— Your assignment —
Copy the lines running from the one that contains "1000x750 pixels." to the end of the entries below, exactly and with no pictures.

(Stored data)
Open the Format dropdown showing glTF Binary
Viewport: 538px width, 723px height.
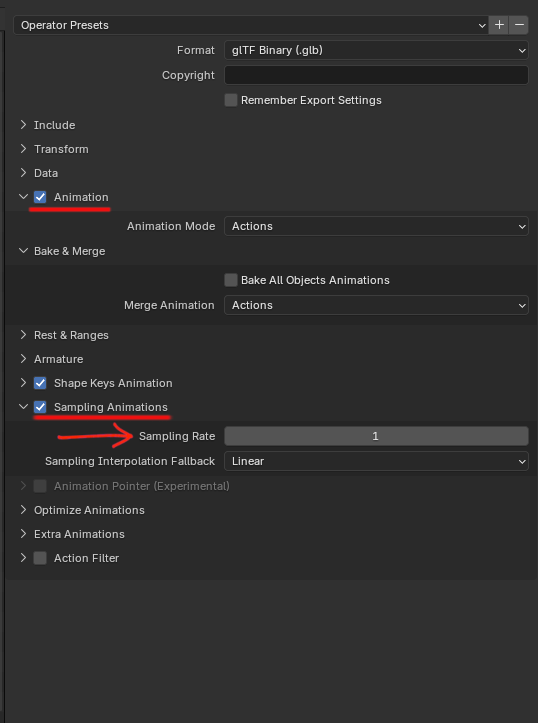tap(376, 50)
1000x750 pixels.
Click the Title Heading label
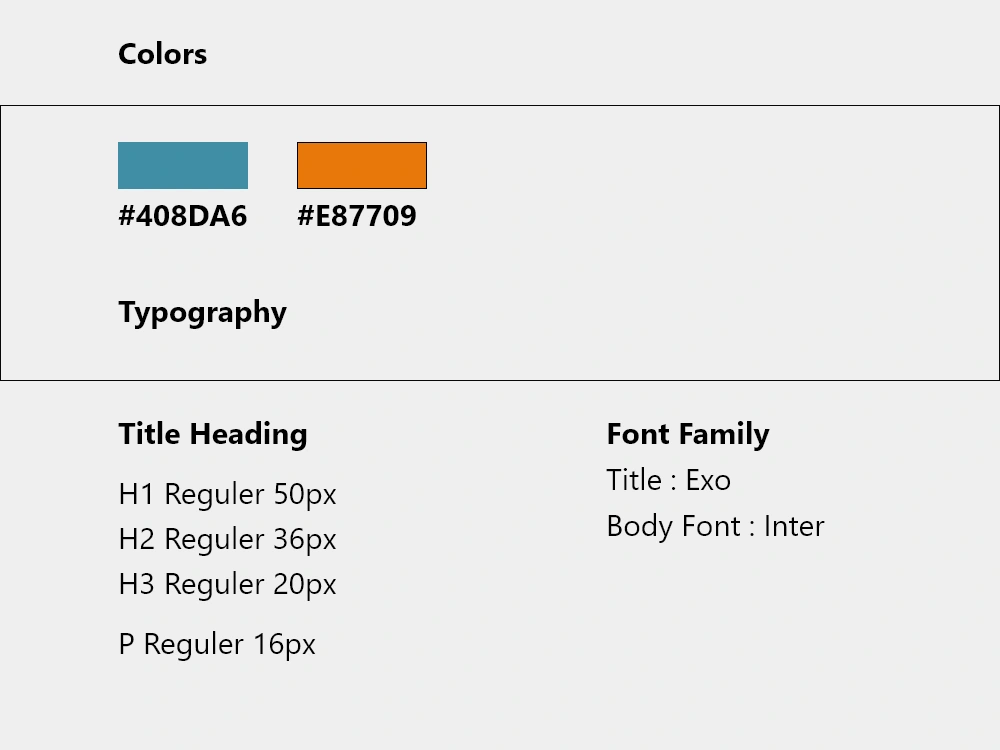tap(213, 434)
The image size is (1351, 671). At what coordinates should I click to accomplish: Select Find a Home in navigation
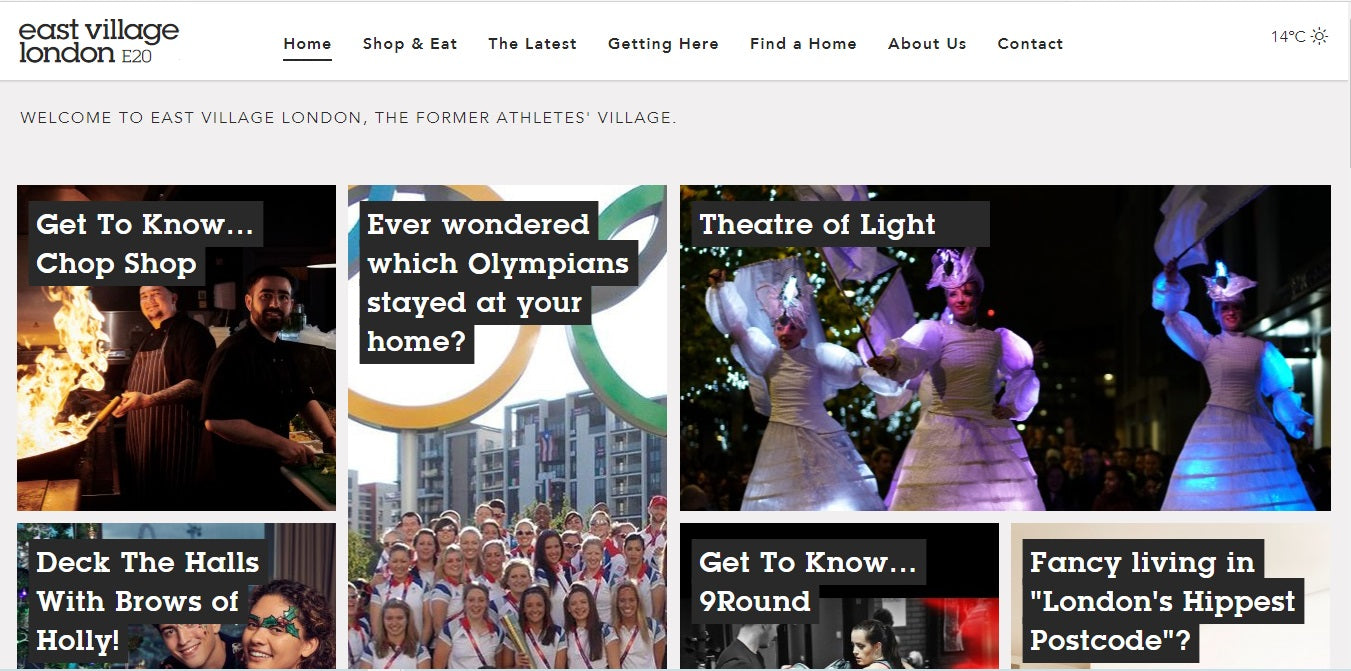point(803,44)
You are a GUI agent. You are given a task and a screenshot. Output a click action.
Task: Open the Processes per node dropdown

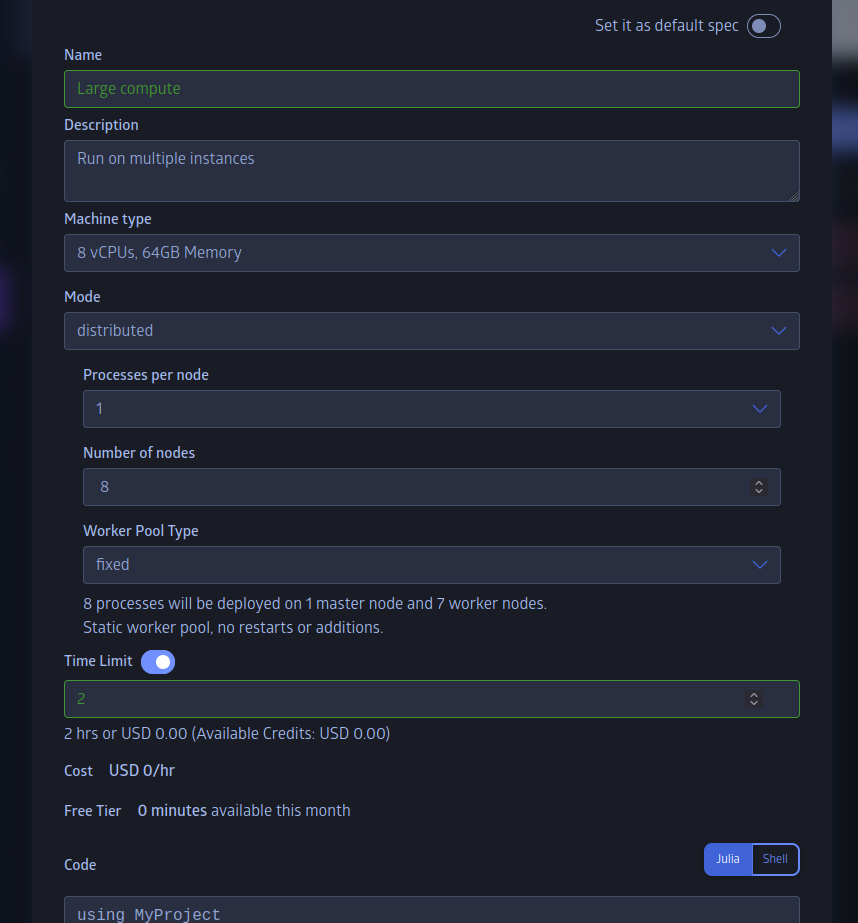pyautogui.click(x=431, y=409)
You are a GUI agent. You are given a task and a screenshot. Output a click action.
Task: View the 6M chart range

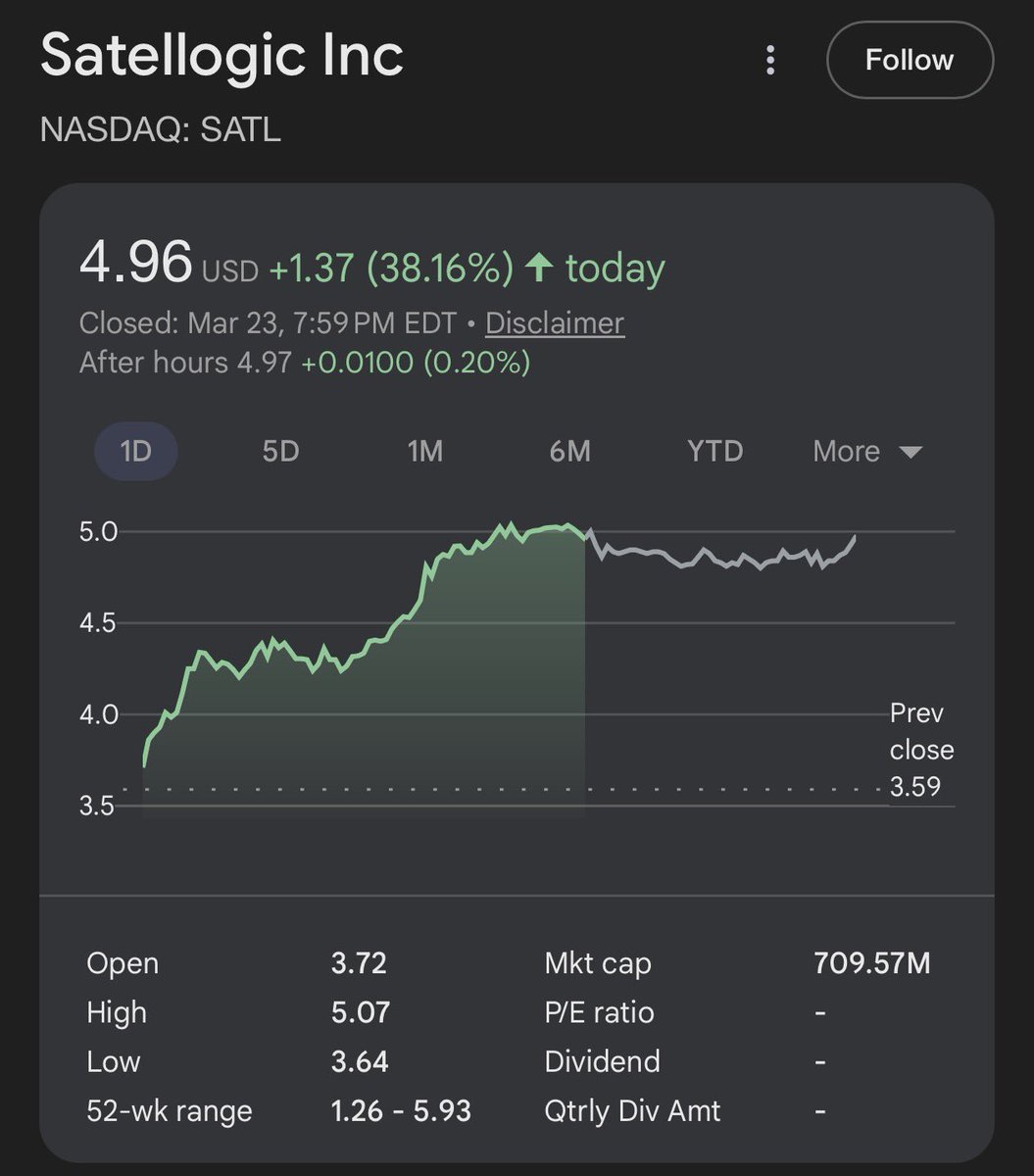point(569,451)
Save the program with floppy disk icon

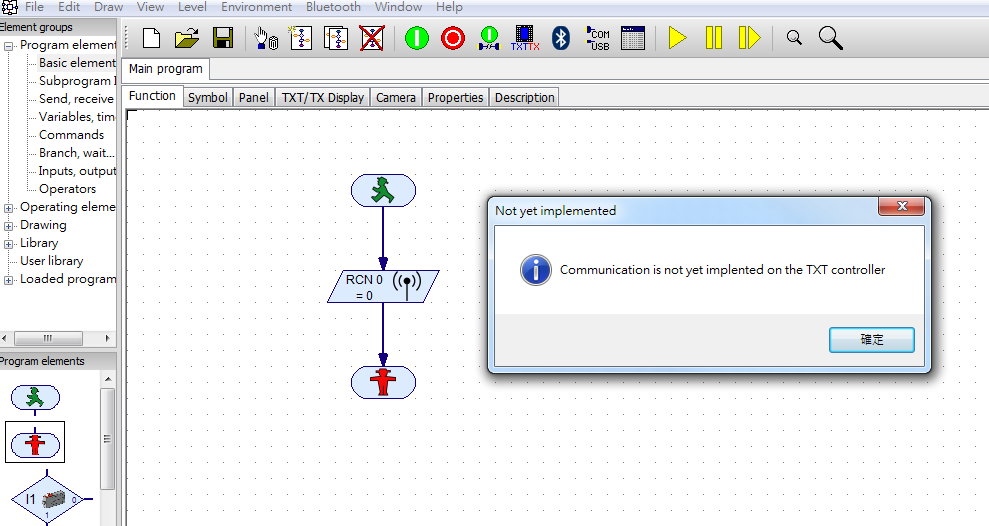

— Task solution —
1000x750 pixels.
Click the Title Heading label
tap(213, 434)
The image size is (1351, 671). At what coordinates should I click to accomplish: Select Find a Home in navigation
point(803,44)
You are a GUI agent. You are given a task and a screenshot. Output a click action.
Task: Open the Processes per node dropdown

pyautogui.click(x=431, y=409)
You are a GUI agent. You are given a task and a screenshot. Output a click action.
Task: View the 6M chart range

point(569,451)
Save the program with floppy disk icon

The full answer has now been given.